Photo by Flipped Out

6 Replies

  1. damon Reply

    Have you thought about blogging for “Sponsors”?

    I have some paid ads which helps pay for the time I do spend on my blog, but I have found that getting sponsors works much better then getting “Paid” to blog.

    For instance, I trade products with local companies at a rate that is much cheaper to them then if they were to have to pay money for an ad in the paper.

    My ads start at $30.00 a month. However, I mandate they do a 6 month or 1 year contract.
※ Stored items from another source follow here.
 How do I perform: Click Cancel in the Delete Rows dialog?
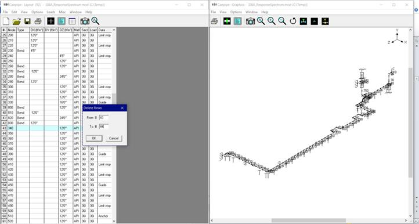click(114, 138)
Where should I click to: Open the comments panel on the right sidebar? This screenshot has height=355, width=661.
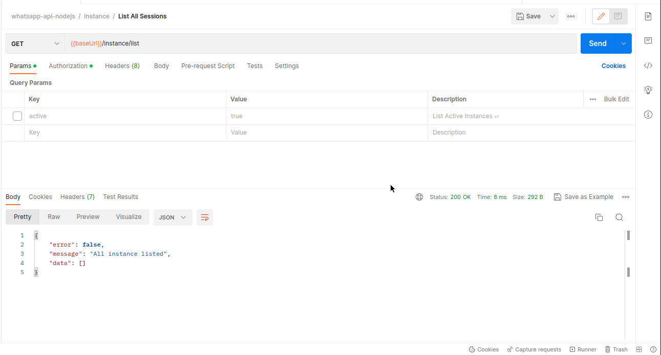(x=648, y=40)
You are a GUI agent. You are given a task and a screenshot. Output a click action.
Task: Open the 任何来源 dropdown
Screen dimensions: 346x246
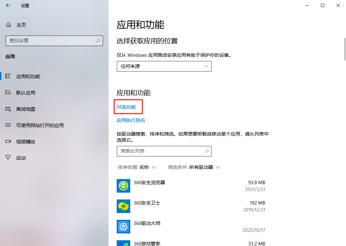pyautogui.click(x=164, y=66)
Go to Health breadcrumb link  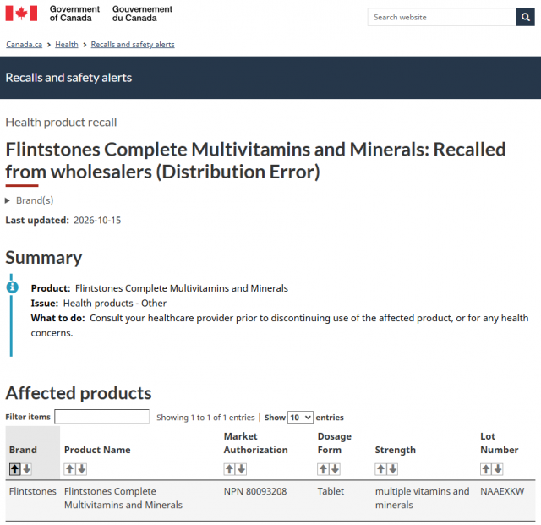[67, 45]
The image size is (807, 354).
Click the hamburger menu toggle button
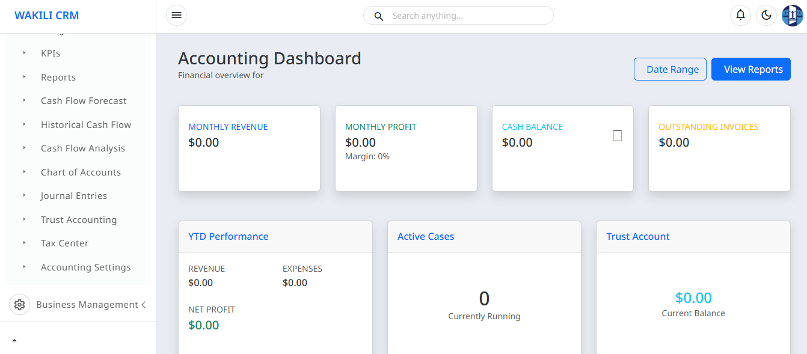176,16
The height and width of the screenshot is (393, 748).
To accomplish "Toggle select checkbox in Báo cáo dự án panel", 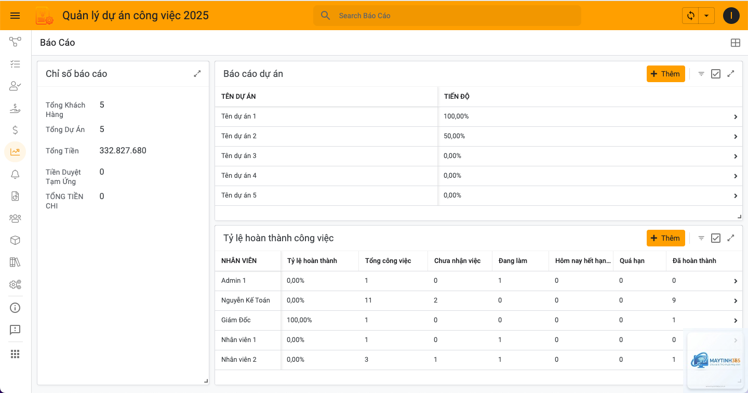I will point(716,74).
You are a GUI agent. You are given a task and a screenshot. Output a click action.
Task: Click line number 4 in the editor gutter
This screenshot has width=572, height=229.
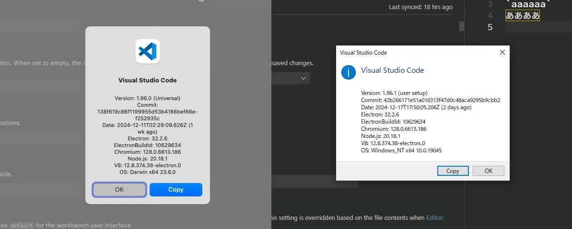490,15
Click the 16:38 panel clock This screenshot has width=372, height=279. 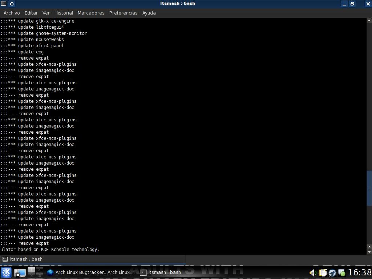pos(359,272)
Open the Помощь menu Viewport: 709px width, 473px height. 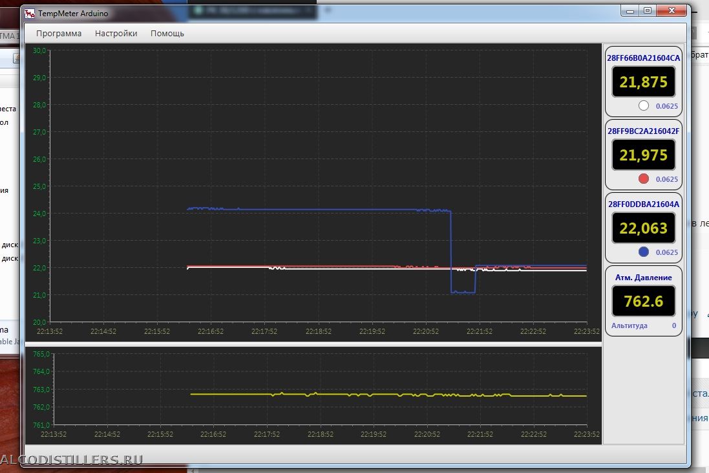pyautogui.click(x=167, y=33)
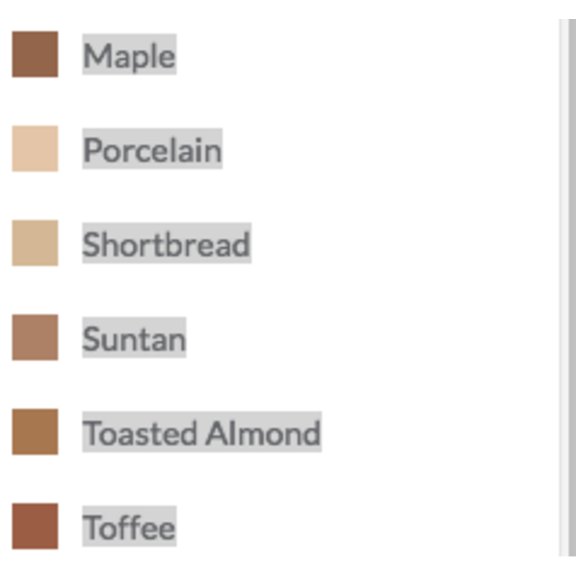Click the Shortbread shade name
The height and width of the screenshot is (576, 576).
point(167,243)
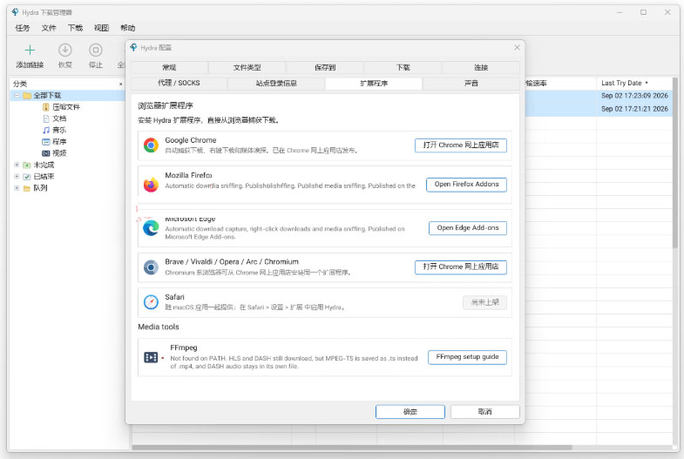Expand the 未完成 category
The height and width of the screenshot is (459, 684).
tap(17, 165)
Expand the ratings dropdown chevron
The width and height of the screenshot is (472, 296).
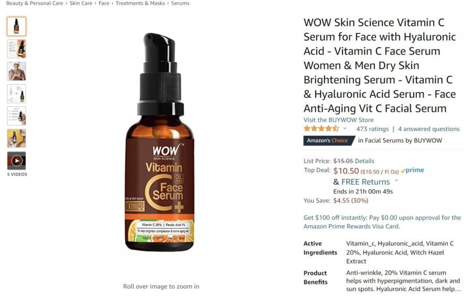tap(345, 128)
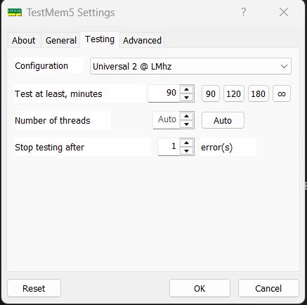Decrease number of threads with down arrow

click(x=187, y=124)
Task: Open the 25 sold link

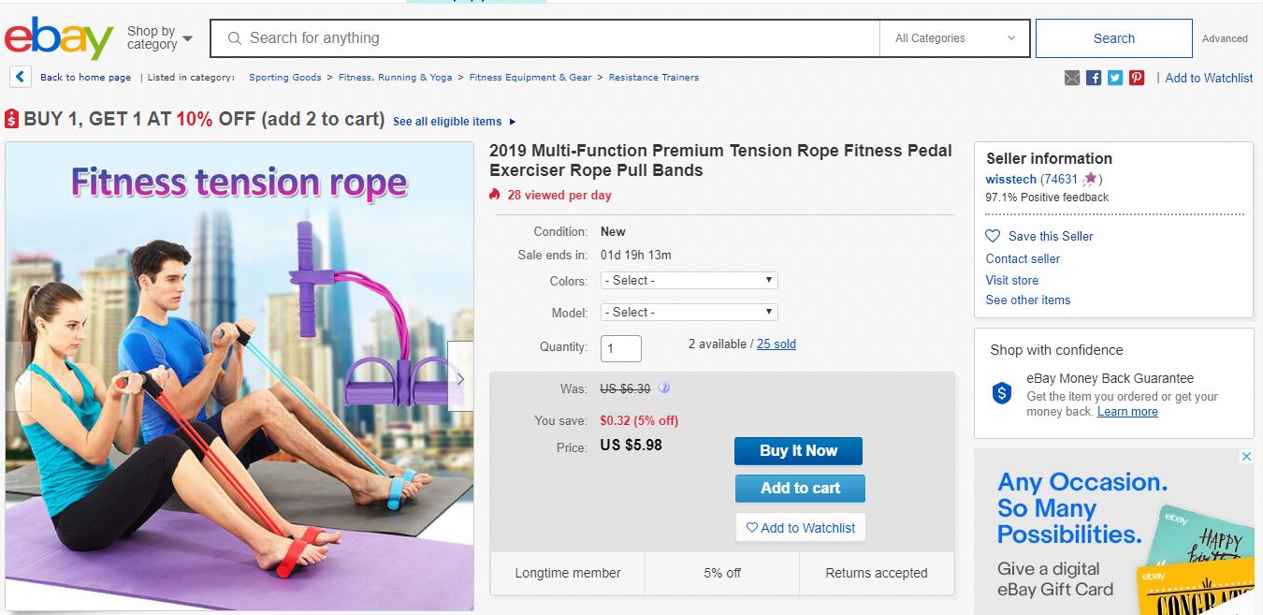Action: [x=777, y=344]
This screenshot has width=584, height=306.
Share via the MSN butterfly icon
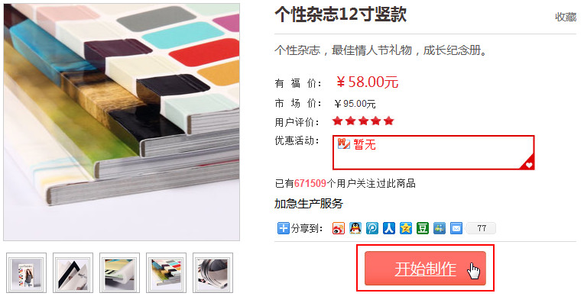pyautogui.click(x=439, y=228)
If a sponsor can provide a service to me that I may need… whether it’s clothes, airlines, travel, food, etc., I simply give them the ad for the same rate in cash as it would be in sponsorship.

    I make no real promises and I disclose all I do for them in any post that I may write about the company.

    However, I rarely will blog about a sponsor… they already have their “Ad” on the blog… so no need to “Pimp” their company so to speak.

    I think you got a great thing going and I’ve enjoyed learning a lot from your blog.

    I don’t always listen to the lessons you have given… but the ones that I have taken in, sure has helped me as a blogger.

    Now if I could only figure out how to frigging proofread my comments before instinctively hitting submit.

    Congrats on a year!

    • Charles Reply

      Damon, thanks for another thoughtful comment. I really appreciate you, and am pleased to know you’ve learned something from me, too!

      I admire the enterprising approach you apply to your blog. You’re working out the rules as you go, keeping things ethical and fair and continuing to produce great content.

      I don’t see how you can’t go wrong with this model, and in time, for all your diligence and hard work, the opportunities (and money) will start manifesting for you.

  2. DGentry Reply

    My very first blog post made it to the top of the programming sub-reddit. 20,000 people visited. They left a few comments on my blog, and a whole bunch of comments on reddit.

    In the 18 months since, that has never happened again.

    That was a tough lesson, and I wondered what I was doing wrong. I thought that was how blogging was supposed to work: you write an article, 20,000 people read and discuss it, then you write another and repeat. It was tough to accept that my first post was just lucky and caught the attention of the right redditors at the right time.

    I had ads on the blog at first. Even if I managed to repeat the reddit feat every single day, I’d still be making way less than minimum wage. So I removed the ads and now focus on it as a way to improve my writing and gain a higher profile.

    • Charles Reply

      Sounds like a tough lesson indeed, but a necessary one. I’ve been through similar (but not nearly as huge) situations before where I get a bump in readers then it drops off the map.

      What this does for us is levels the unrealistic expectation that we’re going to get rich or famous overnight. The universe just doesn’t work that way. People don’t care about us until we prove we care about them (over and over).

      I totally agree with what you’re doing — writing to boost your profile and improve your writing. I’m doing the same. It’s humbling but also a great way to refine our ideas so that when we are “discovered” people will say to themselves — ‘I wish I had read this guy a long time ago!’

      Anyway thanks for sharing your very interesting story. I hope you’ll come back.